Excerpt —
■ ■ ■ ■ ■

# Suggestions on inline ice reels



## G3guy (Feb 21, 2013)

I'm trying to get a little xmas shopping done and was looking at some of the inline fly type reel for my Dad. I have never used them so I'm looking for a few reviews on them if it's worth it to buy some or just go with a reliable spinning reel. ( I buy pfleuger presidents). Will be mostly fishing for pan fish/ saugeye on inland lakes/ ponds. I will be pairing it with a fenwick elite tech ML 28 inch rod. Any insight or suggestions? 

Thanks


----------



## quackpot (May 17, 2009)

I use some similar to the ice hopper at sportsman direct. They work great and if you hook into something bigger it will handle it. I have some that are made by different manufacturers and they all work great. I use them at alum on the docks and it's 24' deep. I will be there Saturday if you are local and want to check them out. At around $20 they are a great deal.


----------



## sady dog (Feb 10, 2008)

I bought a Frabill they are Ok not special enough to buy another one...great line and a good spinning reel is what i suggest


----------



## laynhardwood (Dec 27, 2009)

I think they are a bigger pain than they are worth. I know they are supposed to reduce the lures tendencies to spin after being jigged, but just use a quality bearing swivel between your lure and main line and that helps dramatically. I watch my lures on camera and I won't rig lures any other way since viewing how much fish hate a lure that spins in a circle after being jigged.


----------



## ErieRider (Mar 23, 2010)

Little bit different than the centerpin type but I read a few good reviews on this one and had the same type of review on fishusa also. http://www.fishusa.com/product/No-8-Tackle-Cold-Gear-Inline-Ice-Reels


----------



## Dave_E (Apr 6, 2004)

laynhardwood said:


> but just use a quality bearing swivel between your lure and main line


I have some REALLY tiny bearing swivels for steelheading. Some days though wouldn't that turn the fish off when they're being picky? If they don't like the turning, wouldn't the swivel change the action of the jig?


----------



## PapawSmith (Feb 13, 2007)

Dave_E said:


> I have some REALLY tiny bearing swivels for steelheading. Some days though wouldn't that turn the fish off when they're being picky? If they don't like the turning, wouldn't the swivel change the action of the jig?


That is what I use. I fish with braid and tie on flouro leaders via really small swivels and have had no issues with spinning jigs. It has never seemed to impact the bite either. Swivels are so small that they are hard to handle and tie to, but they work IMO.


----------



## laynhardwood (Dec 27, 2009)

Dave_E said:


> I have some REALLY tiny bearing swivels for steelheading. Some days though wouldn't that turn the fish off when they're being picky? If they don't like the turning, wouldn't the swivel change the action of the jig?

■ ■ ■ ■ ■

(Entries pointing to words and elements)
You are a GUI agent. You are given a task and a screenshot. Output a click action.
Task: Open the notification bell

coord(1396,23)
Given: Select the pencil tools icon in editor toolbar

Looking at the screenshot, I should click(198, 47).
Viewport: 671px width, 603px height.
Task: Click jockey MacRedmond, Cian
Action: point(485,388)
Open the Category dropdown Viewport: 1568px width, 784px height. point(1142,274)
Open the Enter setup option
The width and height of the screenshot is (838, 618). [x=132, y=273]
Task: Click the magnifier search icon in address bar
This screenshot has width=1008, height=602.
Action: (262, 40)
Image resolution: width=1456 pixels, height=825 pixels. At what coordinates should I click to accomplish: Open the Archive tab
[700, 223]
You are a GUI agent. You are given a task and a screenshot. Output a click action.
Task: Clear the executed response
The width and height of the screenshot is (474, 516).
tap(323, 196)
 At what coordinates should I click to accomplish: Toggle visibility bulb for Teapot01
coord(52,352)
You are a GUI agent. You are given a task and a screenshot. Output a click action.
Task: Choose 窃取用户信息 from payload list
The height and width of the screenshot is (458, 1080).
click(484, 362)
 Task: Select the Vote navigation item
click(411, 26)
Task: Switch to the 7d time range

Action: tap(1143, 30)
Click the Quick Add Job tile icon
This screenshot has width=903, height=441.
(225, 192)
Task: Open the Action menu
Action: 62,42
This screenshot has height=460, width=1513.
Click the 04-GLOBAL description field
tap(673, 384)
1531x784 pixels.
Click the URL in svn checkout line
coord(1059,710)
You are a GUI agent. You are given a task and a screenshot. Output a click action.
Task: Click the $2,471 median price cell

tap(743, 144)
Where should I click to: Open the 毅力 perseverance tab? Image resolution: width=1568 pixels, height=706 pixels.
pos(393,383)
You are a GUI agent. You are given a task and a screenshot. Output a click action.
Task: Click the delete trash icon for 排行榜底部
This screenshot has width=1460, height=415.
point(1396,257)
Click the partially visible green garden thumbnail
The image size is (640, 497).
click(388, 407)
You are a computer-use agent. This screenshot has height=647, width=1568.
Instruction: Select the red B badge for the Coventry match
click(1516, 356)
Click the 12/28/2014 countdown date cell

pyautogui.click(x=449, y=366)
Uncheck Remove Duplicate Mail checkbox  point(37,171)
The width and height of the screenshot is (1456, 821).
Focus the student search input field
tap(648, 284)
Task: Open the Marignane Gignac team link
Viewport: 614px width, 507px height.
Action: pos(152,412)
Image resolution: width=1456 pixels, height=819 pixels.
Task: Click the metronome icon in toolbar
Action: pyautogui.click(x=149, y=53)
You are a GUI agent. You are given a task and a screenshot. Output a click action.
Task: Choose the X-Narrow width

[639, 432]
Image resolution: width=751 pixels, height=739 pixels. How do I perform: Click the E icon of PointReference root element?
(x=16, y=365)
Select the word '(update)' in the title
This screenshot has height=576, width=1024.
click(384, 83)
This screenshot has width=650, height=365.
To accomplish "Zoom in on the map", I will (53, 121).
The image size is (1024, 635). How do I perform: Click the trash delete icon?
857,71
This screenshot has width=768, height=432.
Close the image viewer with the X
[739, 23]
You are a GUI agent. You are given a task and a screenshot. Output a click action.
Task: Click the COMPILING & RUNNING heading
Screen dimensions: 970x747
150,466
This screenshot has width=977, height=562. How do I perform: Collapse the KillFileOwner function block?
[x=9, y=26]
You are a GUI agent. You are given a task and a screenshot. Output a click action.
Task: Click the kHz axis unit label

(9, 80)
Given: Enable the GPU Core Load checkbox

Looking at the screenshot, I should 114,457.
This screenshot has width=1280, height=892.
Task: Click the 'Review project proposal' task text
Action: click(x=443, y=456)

■ ■ ■ ■ ■

What to work on —
(A) In the ice reel thread, how deep is the water where quackpot fishes from the docks at alum?
(B) Write the next part of the ice reel thread, starting after the last lines shown.
The records are separate from the ice reel forum thread.

Expected responses —
(A) 24 feet.

(B)
It's doesn't do anything but stop jig from spinning in a circle. I run about 24-36" leader off that to my lure. Inland I never run heavier than 4lb and typically use 2-3lb test main line and leader. I panfish mostly and don't have any break offs even when I hook some ginormous bass in east harbor.


----------



## PapawSmith (Feb 13, 2007)

ErieRider said:


> Little bit different than the centerpin type but I read a few good reviews on this one and had the same type of review on fishusa also. http://www.fishusa.com/product/No-8-Tackle-Cold-Gear-Inline-Ice-Reels


Nice going Erie, you forced me to impulse buy.


----------



## capt j-rod (Feb 14, 2008)

I have used them for four seasons... I started with a fly reel. You have to pull out the line manually. I then went to a 13 fishing black Betty. Add the fender if you go this route. Probably the best bet for shallow water in line on a budget. I have an ice tech that is my go to. Pricey, but it is my favorite. For deep water inline, aka Erie, I snagged a 6061 from 13 fish on an end of year deal. I like it but it needed disassembled, polished, lubed and re assembled. Good reel, but pricey for the quality


----------



## papaperch (Apr 12, 2004)

A bit on the pricey side. But my suggestion would be the fish13 teardrop reel The MSRP is 89.95 but they can be found for @ 69.00. Used them for first time last year and was duly impressed.

Only caution if you are used to reeling with your off hand, like on spinning reels right handers are used to reeling with left. So right handers should order the left hand reel on this particular reel.

If you are lefthanded and prefer to reel with your righthand. I can fix you up as I made mistake first time I ordered. will sell for 60 apiece. Have two of these.

Here is link http://store.13fishing.com/c/ice_reels_inline_teardrop


----------



## PapawSmith (Feb 13, 2007)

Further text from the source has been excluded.